Staff Writer

Biotech companies, with their insatiable need for cash to support sky-high drug development costs, are not known for returning money to shareholders. Yet last month, PDL BioPharma Inc. used a dividend and Cardiome Pharma Corp. used a stock buy-back to do just that.

PDL and Cardiome are exceptions to the biotech norm: Both have milestone and royalty revenue streams bringing cash in without significant research and development to suck it back out. It's a situation more biotechs may find themselves in as the industry matures and more products reach the market. But Oppenheimer & Co. analyst Bret Holley said the moves by PDL and Cardiome each are special situations and "in no way signify a trend in the industry."

PDL earns royalties on antibody products sold by Genentech (now part of Roche AG), including Avastin (bevacizumab), Herceptin (trastuzumab), Lucentis (ranibizumab) and Xolair (omalizumab). While the biotech once plowed much of its earnings back into its own pipeline, shareholder pressure led PDL to spin out its R&D division as Facet Biotech Corp. and pass its royalty income directly to investors. PDL paid out $59.7 million in dividends in April and again in October, and last month it monetized a percentage of its royalties with a $300 million securitization transaction to allow an even bigger dividend. (See BioWorld Today, Oct. 29, 2009.)

Holley noted that PDL is now a "financial instrument" rather than a biotech - the company has no operations and will dissolve when its royalty-generating patents expire.

Even so, PDL is one of the only biotechs - or former biotechs - ever to hand out a dividend. Ongoing dividends are nearly unheard of in the industry, and it's rare even to see special dividends, such as that issued last week by Neurobiological Technologies Inc. upon its liquidation or the one issued a few years ago by Ligand Pharmaceuticals Inc. after it sold off its commercial operations.

Slightly more common are share repurchases, which generally are used by companies that "have excess cash - more than they could spend on R&D," said John Fitzgibbons, partner with ThinkEquity LLC. Big, profitable biotechs also see buybacks as a way to boost earnings per share and get a nice return, particularly if the stock is undervalued, Fitzgibbons explained.

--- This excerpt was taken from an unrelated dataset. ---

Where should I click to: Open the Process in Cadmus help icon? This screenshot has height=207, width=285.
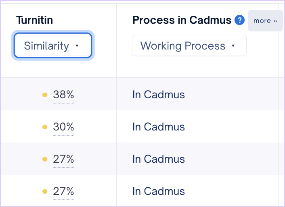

Thus Biogen Idec Inc., Illumina Inc., Celgene Corp. and others have taken the approach recently.

But most biotechs are not profitable and "need to hold on to every dollar," said Josh Muntner, managing director of health care investment banking for ThinkEquity. That's why last month's $27.5 million buyback from unprofitable Cardiome raised a few eyebrows.

Holley noted that Cardiome is near profitability: The company's atrial fibrillation drug Kynapid (vernakalant) is undergoing a confirmatory Phase III study and should be on the U.S. market by 2012, and a European application is under review. (See BioWorld Today, Aug. 12, 2009.)

But Holley added that "the principle of a share buyback is the same whether they are profitable or not" - buying bargain stock is a good use of excess cash. Cardiome's partners are covering most of Kynapid's development costs, and while the company does have some early R&D programs, they're not particularly cash-intensive. With upwards of five years worth of cash in its coffers and more soon to come from milestones and royalties, Cardiome's buyback was a good investment.

A few other unprofitable biotechs have approved share repurchases this year, including Adeona Pharmaceuticals Inc. (formerly known as Pipex Pharmaceuticals Inc.) and AspenBio Pharma Inc. Those moves were made in an attempt to both take advantage of and improve what appeared to be rock-bottom stock prices.

A few years ago, unprofitable Nabi Biopharmaceuticals did a $65 million share repurchase after reaping $185 million from the sale of its biologics division. Shareholders pushed for an even more aggressive buyback last fall, fearing that Nabi's high cash balance and low stock price might attract unwanted acquisition interest,

Although more biotech companies are likely to reap significant cash rewards from asset monetization and royalties as their products mature, Muntner predicted that most will reinvest their money in R&D rather than returning it to shareholders, and both dividends and buybacks will continue to be relatively rare.